Always resilient, Davis lastly married husband no. 4, Robert Gorham Davis, another communist, whom she met at a workshop for radical writers in 1939.The two resigned from the party on the eve of the Molotov-Ribbentrop pact. They were finished with radical politics, although they retained a deep sensitivity to social injustice. In her memoir, Davis wrote of the fight that “indeed must be renewed and renewed as long as people are ill-fed, ill clothed, ill-housed, and brutally tortured. My shame is in the terms of my joining [the communists]: I forfeited my most essential freedom, to think for myself.”


Robert Gorham Davis went on to become professor of English at Smith and at Columbia, and wrote the popular classroom reader “Ten Modern Masters of the Short Story.” Davis settled into the conventional role of faculty wife, and produced two more (presumably less revolutionary) babies.

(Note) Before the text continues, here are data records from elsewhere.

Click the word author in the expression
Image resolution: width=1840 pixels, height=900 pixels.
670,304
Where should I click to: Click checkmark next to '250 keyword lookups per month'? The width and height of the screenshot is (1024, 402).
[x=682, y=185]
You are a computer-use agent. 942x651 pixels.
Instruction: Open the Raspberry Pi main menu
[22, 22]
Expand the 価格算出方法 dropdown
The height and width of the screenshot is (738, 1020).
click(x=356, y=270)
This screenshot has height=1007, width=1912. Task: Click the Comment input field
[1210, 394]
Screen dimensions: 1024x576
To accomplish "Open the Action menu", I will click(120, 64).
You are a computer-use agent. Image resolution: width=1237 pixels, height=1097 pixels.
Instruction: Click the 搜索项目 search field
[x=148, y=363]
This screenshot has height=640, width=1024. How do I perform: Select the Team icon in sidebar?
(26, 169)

Davis continued writing, helping support the family with short stories in Redbook and other publications. Her stories, including three early ones from The New Yorker, were collected in “The Dark Way to the Plaza,” in 1968.


The family lived on the Upper West Side and were friendly with the Bernard Malamuds, the Lionel Trillings, and other luminaries on the Columbia scene.


After retiring to Connecticut in the 1970s, the Davises moved to Boston when Davis received a fellowship from Radcliffe to begin work on her memoir, in 1983. She ended up taking a permanent teaching post. Among her topics was how to keep a journal, something she had done religiously all her life.


Her husband having predeceased her, Davis was in recent years especially gratified with the successes of her granddaughters, one a correspondent for the BBC and the other a broadcaster on Air America, as well as that of her daughters Claudia and Lydia, a writer of short stories.